From the article on sleep for new parents below, extract the stretch from "Although life with" through "chores can wait.", word for word.

#### [READING PASSAGE]
Start of Block
New parents: Getting the sleep you need

Being a new parent can be exhausting. Try these strategies to fit more sleep into your days and nights. By Mayo Clinic Staff

It's 2 a.m. and your newborn is crying. Will you ever get a good night's sleep again?

Although life with a newborn is a round-the-clock adventure, don't lose hope. By age 3 months, many babies can sleep at least five hours at a time. By age 6 months, nighttime stretches of nine to 12 hours are possible. In the meantime, a little creativity can help you sneak in as much sleep as possible.

Suggestions for the weary

While there's no magical formula for getting enough sleep, these strategies can help:

  • Sleep when your baby sleeps. Silence your phone, hide the laundry basket and ignore the dishes in the kitchen sink. Calls and chores can wait.
  • Set aside social graces. When friends and loved ones visit, don't offer to be the host. Instead, ask if they could watch the baby while you take a nap.
  • Don't 'bed share' during sleep. It's OK to bring your baby into your bed for nursing or comforting — but return your baby to the crib or bassinet when you're ready to go back to sleep.
  • Split up nighttime duties. Work out a schedule with your partner that allows both of you to rest and care for the baby. If you're breast-feeding, perhaps your partner could bring you the baby and handle nighttime diaper changes. If you're using a bottle, take turns feeding the baby.
  • Give watchful waiting a try. Sometimes, middle-of-the-night fussing or crying is simply a sign that your baby is settling down. Unless you suspect that your baby is hungry or uncomfortable, it's OK to wait a few minutes to see what happens.
End of Block
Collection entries
Start of Block
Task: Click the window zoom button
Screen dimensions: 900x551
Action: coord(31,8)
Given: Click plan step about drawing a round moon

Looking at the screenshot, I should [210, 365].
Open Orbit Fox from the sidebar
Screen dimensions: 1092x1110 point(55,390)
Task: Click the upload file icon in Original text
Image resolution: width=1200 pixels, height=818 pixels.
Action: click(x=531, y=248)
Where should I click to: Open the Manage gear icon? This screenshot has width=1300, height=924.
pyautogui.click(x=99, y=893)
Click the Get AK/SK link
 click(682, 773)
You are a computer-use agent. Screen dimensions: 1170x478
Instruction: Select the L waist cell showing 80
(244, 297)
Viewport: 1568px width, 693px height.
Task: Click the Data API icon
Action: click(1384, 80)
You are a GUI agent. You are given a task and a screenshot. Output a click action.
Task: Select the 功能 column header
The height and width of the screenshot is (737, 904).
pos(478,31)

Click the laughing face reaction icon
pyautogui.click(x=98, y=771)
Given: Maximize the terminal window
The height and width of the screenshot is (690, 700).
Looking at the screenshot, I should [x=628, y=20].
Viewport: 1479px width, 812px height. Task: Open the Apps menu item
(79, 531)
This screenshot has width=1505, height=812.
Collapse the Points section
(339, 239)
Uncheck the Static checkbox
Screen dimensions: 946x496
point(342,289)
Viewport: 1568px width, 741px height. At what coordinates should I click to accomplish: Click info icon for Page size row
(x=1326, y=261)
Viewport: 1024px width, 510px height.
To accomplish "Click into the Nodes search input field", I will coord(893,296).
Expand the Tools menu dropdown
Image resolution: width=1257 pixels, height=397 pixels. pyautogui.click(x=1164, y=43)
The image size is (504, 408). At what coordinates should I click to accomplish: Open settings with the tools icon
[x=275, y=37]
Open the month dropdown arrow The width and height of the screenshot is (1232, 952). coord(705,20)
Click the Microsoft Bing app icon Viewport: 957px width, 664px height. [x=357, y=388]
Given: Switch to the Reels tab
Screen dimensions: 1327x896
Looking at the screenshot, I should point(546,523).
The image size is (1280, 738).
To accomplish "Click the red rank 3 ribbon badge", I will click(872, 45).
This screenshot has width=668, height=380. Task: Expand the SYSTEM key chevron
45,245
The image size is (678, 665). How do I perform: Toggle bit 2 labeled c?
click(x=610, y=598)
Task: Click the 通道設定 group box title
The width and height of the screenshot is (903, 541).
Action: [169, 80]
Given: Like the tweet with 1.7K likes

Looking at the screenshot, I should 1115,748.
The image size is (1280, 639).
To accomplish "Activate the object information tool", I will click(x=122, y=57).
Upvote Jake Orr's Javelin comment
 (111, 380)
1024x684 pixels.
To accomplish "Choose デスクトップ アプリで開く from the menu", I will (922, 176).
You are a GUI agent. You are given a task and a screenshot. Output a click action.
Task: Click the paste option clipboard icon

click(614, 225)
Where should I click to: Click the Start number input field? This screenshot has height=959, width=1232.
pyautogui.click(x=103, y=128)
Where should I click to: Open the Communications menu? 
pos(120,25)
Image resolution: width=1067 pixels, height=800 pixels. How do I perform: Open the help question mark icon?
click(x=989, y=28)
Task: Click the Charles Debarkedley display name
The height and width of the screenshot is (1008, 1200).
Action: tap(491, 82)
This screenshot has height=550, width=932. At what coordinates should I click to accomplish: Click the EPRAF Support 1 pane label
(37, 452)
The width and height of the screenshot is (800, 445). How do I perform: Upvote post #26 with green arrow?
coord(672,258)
End of Block
#### [OUTPUT FOR THIS TASK]
Although life with a newborn is a round-the-clock adventure, don't lose hope. By age 3 months, many babies can sleep at least five hours at a time. By age 6 months, nighttime stretches of nine to 12 hours are possible. In the meantime, a little creativity can help you sneak in as much sleep as possible.

Suggestions for the weary

While there's no magical formula for getting enough sleep, these strategies can help:

  • Sleep when your baby sleeps. Silence your phone, hide the laundry basket and ignore the dishes in the kitchen sink. Calls and chores can wait.